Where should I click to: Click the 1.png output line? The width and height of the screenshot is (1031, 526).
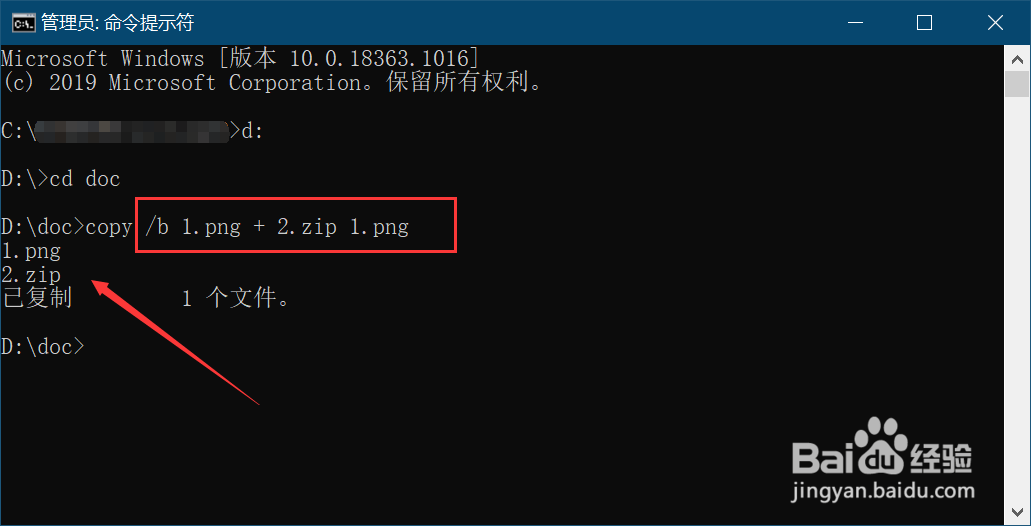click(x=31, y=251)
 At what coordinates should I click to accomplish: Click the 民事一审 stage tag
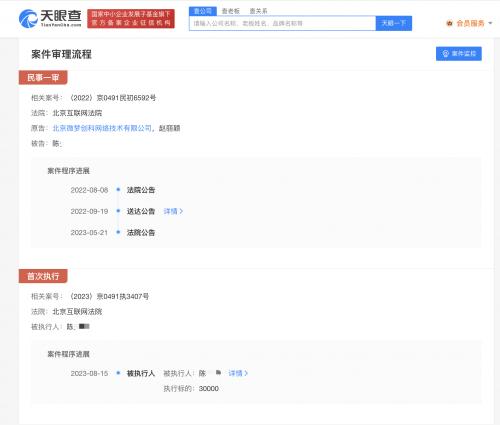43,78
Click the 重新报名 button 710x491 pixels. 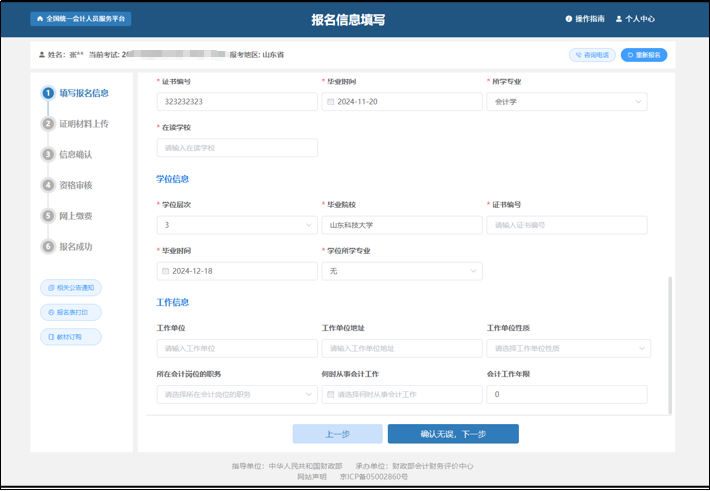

• **Task**: Leave out the pictures and return every record word for word.

• **Response to the exercise**:
Where should I click to: Click the 1.png output line? The width and height of the screenshot is (1031, 526).
click(x=31, y=251)
 At what coordinates should I click to accomplish: Click the 民事一审 stage tag
43,78
Click the 重新报名 button 710x491 pixels. 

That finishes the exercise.